## WHAT TO DO
Report every line below that holds the word "Location".

## PROVIDED ENTRIES
+++
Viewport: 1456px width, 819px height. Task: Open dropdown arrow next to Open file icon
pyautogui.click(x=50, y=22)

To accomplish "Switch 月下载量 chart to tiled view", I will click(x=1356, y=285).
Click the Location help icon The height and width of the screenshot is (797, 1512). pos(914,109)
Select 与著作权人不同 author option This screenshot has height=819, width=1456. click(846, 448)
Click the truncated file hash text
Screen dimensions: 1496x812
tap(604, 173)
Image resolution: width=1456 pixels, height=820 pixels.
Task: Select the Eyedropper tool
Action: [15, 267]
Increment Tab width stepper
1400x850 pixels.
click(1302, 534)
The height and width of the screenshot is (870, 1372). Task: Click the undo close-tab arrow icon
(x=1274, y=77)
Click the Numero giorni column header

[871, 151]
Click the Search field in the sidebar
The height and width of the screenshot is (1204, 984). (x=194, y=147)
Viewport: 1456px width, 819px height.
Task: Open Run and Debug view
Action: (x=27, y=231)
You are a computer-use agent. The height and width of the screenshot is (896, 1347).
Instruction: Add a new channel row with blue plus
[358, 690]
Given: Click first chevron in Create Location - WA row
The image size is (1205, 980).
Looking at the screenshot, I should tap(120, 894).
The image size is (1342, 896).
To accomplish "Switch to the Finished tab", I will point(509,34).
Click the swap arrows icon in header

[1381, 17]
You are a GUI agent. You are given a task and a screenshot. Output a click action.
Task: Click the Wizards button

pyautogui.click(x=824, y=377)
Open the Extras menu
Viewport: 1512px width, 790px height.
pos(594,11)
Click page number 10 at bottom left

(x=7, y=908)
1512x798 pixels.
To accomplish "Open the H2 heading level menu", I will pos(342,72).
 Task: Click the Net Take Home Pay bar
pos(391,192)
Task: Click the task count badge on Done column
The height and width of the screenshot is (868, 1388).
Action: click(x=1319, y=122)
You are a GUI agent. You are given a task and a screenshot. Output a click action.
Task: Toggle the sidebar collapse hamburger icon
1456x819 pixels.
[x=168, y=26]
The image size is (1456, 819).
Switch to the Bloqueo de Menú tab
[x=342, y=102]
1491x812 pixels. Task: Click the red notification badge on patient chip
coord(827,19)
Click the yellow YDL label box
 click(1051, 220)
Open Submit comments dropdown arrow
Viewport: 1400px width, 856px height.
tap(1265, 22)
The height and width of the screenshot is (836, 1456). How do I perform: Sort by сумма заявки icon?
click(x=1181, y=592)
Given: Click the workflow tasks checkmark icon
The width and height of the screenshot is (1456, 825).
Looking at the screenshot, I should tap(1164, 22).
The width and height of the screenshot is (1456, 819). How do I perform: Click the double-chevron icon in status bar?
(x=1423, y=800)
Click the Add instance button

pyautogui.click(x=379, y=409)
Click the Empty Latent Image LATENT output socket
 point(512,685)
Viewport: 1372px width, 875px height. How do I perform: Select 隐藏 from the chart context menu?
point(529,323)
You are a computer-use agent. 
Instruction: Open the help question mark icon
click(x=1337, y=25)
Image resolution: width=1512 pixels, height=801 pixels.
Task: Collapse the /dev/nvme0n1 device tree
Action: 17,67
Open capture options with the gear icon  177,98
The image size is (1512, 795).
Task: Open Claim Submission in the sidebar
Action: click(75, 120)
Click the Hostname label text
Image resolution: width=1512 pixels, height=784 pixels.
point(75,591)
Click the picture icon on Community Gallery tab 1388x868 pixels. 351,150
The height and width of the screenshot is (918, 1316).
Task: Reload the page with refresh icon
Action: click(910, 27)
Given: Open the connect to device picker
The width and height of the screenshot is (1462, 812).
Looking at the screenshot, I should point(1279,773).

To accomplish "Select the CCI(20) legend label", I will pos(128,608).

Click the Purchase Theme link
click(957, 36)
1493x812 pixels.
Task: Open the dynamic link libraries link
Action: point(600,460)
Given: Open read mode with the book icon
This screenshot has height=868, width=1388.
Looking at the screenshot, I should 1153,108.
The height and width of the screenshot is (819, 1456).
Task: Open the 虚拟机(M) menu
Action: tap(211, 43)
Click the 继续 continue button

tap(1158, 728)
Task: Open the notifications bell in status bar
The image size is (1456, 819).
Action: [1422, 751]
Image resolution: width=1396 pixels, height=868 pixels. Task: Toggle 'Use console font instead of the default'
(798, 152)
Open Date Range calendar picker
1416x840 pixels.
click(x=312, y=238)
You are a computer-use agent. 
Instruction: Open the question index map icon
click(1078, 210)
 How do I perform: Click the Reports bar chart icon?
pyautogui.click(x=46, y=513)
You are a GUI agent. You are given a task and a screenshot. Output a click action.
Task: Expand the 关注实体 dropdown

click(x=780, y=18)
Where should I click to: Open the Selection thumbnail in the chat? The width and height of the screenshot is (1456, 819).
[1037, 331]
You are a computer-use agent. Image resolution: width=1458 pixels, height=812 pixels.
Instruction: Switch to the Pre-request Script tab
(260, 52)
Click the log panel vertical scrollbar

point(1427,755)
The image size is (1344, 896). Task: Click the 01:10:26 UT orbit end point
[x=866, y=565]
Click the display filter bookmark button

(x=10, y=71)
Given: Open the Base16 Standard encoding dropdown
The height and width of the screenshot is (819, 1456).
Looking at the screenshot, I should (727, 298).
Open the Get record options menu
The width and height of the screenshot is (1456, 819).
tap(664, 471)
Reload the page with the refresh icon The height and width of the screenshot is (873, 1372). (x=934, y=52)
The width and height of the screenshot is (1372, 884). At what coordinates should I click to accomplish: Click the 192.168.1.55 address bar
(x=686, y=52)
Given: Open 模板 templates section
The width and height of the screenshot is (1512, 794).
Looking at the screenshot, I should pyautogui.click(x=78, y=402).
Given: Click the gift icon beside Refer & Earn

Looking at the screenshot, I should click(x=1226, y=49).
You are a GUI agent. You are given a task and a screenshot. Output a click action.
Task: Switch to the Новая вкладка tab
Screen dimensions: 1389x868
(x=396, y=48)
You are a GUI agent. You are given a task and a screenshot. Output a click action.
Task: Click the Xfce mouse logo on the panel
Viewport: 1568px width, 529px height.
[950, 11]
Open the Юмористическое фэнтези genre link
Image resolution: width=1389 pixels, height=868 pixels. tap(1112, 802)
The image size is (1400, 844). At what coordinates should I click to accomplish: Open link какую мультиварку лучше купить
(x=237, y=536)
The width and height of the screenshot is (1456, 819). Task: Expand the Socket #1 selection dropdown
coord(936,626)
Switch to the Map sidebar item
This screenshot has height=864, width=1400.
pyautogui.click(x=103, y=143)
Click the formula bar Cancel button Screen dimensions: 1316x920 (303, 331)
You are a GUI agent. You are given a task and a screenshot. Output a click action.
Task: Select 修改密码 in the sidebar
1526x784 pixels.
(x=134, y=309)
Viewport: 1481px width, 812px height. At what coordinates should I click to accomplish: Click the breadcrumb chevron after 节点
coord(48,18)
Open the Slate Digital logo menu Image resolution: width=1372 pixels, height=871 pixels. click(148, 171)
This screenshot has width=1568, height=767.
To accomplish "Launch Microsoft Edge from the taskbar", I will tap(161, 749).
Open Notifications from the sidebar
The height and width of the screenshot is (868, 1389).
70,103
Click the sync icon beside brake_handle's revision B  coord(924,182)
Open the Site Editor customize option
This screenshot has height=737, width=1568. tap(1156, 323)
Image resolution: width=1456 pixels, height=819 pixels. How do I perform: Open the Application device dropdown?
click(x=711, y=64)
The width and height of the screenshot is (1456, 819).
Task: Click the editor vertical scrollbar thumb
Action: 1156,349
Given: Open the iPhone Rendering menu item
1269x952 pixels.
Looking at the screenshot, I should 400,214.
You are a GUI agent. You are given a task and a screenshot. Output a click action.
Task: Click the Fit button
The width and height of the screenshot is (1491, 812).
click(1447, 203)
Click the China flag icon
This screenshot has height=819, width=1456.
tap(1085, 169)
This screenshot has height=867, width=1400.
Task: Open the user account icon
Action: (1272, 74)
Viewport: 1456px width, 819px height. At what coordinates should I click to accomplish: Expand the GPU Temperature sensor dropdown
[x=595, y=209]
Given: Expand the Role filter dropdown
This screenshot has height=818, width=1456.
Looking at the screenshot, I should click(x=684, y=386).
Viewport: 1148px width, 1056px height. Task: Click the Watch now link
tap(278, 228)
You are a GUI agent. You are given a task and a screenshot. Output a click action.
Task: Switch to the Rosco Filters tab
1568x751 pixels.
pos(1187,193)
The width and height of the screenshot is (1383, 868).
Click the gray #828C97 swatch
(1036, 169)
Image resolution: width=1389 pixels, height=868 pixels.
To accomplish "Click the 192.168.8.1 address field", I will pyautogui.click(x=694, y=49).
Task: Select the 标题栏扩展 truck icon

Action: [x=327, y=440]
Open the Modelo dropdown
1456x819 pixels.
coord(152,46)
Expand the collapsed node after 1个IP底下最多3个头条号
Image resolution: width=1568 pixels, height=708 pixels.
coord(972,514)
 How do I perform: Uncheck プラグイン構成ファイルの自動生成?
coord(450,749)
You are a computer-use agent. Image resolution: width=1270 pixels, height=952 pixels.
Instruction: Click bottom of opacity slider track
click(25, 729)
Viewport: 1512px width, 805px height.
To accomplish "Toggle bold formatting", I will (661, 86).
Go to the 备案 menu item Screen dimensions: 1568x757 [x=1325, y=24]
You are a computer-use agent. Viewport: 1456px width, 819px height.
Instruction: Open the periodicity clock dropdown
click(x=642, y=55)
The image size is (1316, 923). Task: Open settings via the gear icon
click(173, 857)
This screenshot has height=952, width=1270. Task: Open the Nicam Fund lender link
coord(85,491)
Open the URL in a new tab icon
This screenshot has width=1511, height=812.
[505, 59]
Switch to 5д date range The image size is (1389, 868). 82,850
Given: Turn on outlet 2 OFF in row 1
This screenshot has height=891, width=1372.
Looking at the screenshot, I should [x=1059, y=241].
+++
## SOLUTION TO THE EXERCISE
Click the Location help icon The height and width of the screenshot is (797, 1512). pos(914,109)
Given: Click first chevron in Create Location - WA row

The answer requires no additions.